* **Your instructions**
Pick out and copy each line of the material below that contains the word "right", treating uppercase and lowercase as different.

[Location records for words and elements]

──────────────────────────────

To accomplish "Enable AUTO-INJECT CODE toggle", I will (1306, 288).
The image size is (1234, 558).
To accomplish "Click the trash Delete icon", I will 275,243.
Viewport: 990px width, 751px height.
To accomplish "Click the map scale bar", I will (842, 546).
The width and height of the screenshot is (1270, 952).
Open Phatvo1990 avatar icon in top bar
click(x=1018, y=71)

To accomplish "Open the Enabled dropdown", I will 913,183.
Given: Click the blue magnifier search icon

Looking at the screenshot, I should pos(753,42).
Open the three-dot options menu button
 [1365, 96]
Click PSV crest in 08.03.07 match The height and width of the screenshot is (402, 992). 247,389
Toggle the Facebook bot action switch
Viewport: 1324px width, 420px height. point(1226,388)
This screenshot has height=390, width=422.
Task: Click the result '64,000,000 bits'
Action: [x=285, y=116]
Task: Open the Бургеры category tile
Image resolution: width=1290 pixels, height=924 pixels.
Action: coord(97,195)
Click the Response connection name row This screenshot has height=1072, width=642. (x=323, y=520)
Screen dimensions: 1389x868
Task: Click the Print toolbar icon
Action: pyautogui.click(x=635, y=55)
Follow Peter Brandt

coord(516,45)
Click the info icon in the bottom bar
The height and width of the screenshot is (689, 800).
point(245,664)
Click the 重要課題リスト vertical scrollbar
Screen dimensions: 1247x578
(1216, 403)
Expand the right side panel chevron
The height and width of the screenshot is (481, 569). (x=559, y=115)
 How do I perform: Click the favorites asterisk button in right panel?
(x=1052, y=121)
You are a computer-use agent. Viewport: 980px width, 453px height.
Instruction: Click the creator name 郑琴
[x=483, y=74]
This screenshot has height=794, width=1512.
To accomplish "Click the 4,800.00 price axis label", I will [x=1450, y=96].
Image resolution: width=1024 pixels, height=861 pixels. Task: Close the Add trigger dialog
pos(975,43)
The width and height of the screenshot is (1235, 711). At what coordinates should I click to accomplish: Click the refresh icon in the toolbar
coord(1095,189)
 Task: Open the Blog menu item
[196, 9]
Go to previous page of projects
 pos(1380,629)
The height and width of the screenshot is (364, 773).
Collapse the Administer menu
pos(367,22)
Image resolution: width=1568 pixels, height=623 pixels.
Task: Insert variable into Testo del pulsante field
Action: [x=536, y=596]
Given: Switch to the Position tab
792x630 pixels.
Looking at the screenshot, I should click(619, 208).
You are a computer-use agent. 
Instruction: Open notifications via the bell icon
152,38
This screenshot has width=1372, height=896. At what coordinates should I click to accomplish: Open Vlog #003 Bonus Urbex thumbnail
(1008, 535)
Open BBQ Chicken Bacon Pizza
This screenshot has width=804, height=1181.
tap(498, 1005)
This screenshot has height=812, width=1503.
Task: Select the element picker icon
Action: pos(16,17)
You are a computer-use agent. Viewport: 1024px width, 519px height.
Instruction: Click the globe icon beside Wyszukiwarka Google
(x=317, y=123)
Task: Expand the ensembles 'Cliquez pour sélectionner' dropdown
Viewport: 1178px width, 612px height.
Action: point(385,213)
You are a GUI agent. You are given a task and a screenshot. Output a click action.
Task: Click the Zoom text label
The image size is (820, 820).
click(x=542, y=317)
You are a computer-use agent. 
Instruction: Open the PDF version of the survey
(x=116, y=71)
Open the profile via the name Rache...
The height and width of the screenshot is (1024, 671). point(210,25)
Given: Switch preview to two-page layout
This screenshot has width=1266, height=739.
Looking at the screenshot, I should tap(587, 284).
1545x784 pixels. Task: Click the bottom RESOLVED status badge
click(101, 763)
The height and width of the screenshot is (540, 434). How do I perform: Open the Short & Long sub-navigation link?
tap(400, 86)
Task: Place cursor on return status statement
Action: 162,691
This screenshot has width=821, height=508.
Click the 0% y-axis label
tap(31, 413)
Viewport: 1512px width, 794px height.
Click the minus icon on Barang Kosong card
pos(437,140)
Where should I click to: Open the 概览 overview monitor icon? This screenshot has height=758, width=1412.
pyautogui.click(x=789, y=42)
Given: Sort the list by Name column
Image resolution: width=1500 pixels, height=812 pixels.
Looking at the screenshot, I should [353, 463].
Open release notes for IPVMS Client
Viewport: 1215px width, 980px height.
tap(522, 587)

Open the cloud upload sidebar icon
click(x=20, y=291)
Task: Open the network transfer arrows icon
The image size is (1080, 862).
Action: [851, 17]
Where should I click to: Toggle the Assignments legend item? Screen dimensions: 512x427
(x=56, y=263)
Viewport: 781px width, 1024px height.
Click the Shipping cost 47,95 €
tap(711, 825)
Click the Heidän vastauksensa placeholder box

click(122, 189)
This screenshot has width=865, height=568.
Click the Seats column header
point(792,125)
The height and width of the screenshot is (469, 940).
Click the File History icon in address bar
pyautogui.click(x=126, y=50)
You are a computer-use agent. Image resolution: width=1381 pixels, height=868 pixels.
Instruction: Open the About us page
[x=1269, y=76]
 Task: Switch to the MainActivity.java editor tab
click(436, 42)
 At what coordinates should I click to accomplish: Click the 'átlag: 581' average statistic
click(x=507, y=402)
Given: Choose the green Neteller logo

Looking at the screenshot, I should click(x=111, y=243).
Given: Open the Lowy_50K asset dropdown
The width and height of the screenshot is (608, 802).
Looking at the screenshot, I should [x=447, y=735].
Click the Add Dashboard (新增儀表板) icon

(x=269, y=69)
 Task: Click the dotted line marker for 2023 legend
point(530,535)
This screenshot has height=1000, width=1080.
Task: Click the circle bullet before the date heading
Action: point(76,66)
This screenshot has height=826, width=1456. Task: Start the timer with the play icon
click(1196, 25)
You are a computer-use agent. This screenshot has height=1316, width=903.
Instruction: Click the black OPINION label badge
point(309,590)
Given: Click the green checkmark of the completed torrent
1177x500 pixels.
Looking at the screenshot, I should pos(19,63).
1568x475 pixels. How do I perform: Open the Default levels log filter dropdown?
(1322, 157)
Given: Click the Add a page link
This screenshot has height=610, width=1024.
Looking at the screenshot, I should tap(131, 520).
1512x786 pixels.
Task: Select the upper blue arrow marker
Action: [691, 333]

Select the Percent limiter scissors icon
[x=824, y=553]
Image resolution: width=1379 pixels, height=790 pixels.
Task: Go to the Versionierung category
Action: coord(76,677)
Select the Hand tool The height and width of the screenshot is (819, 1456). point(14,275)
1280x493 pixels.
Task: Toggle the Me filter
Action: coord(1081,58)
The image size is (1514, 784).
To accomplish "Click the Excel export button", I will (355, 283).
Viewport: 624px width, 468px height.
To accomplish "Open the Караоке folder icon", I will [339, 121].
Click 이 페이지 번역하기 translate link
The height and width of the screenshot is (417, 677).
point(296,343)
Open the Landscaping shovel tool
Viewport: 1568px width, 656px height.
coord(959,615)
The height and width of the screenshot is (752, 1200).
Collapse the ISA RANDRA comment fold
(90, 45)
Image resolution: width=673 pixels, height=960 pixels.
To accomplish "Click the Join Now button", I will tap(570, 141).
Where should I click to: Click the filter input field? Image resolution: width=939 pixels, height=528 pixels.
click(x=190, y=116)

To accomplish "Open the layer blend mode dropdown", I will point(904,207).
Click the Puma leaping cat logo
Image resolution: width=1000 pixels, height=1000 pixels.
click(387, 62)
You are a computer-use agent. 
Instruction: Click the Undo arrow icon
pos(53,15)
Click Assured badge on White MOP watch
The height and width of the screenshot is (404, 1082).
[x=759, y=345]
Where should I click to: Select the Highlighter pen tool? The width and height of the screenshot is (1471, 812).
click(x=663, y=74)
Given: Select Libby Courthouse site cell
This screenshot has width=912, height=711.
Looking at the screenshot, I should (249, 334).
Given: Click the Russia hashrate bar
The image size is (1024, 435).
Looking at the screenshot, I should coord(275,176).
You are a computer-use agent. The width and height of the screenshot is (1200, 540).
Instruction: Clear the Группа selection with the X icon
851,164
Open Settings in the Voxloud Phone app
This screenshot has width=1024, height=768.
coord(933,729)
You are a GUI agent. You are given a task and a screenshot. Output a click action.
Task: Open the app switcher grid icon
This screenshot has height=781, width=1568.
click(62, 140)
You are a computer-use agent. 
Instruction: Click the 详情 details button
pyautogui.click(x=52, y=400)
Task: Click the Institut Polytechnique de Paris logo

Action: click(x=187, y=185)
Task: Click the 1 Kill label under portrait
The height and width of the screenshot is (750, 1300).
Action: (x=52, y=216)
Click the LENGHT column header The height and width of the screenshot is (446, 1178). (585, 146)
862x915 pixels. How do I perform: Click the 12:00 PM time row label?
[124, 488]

──────────────────────────────

* **Exercise answer**
Expand the right side panel chevron
 How do I perform: Click the favorites asterisk button in right panel?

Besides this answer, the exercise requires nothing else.